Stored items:

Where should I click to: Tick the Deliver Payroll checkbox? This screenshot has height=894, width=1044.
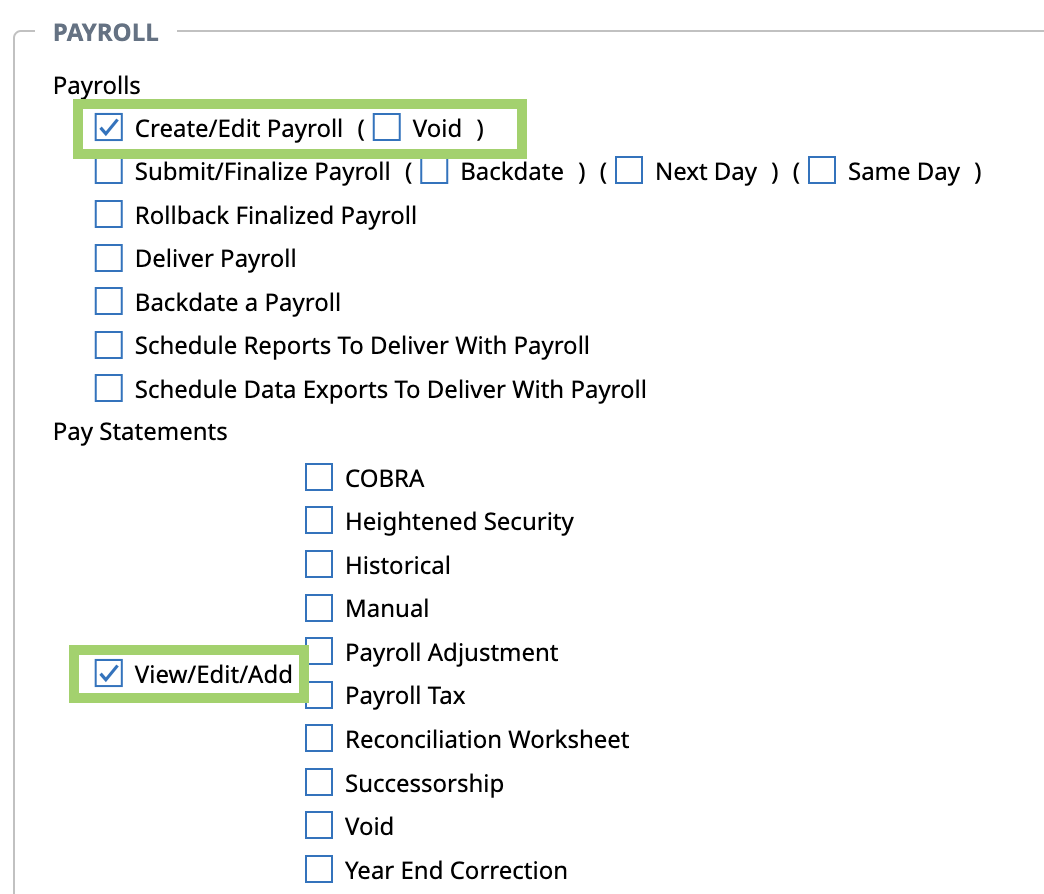tap(109, 258)
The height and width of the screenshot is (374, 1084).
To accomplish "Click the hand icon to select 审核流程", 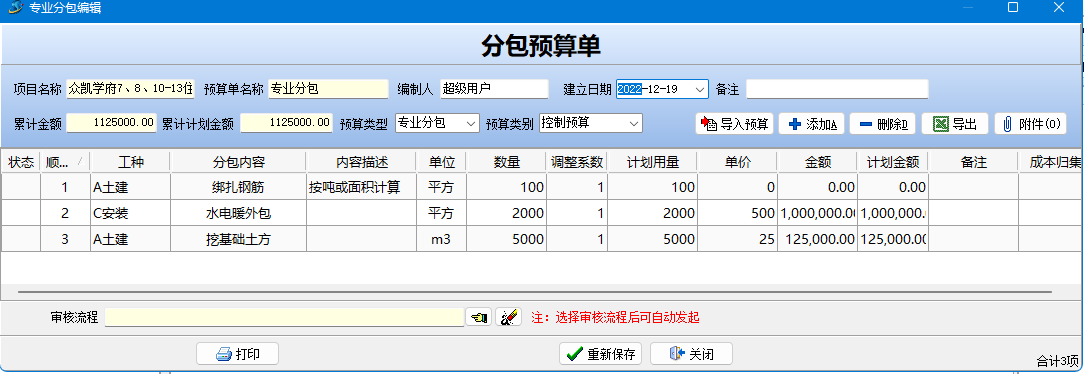I will [x=478, y=317].
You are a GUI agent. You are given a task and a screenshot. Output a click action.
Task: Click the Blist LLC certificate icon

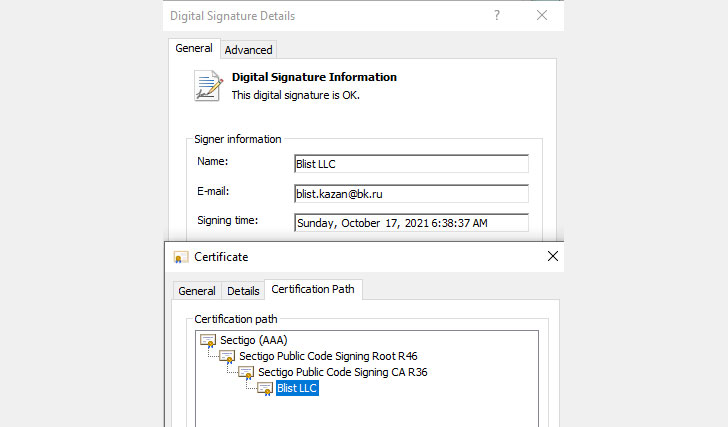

• **BRIEF**
Only the lines from the one containing "You are a GUI" through the last line of the data belong in the copy, both included and reproduced exactly. Pictures do not.

• **FINAL ANSWER**
You are a GUI agent. You are given a task and a screenshot. Output a click action.
Task: Click the Blist LLC certificate icon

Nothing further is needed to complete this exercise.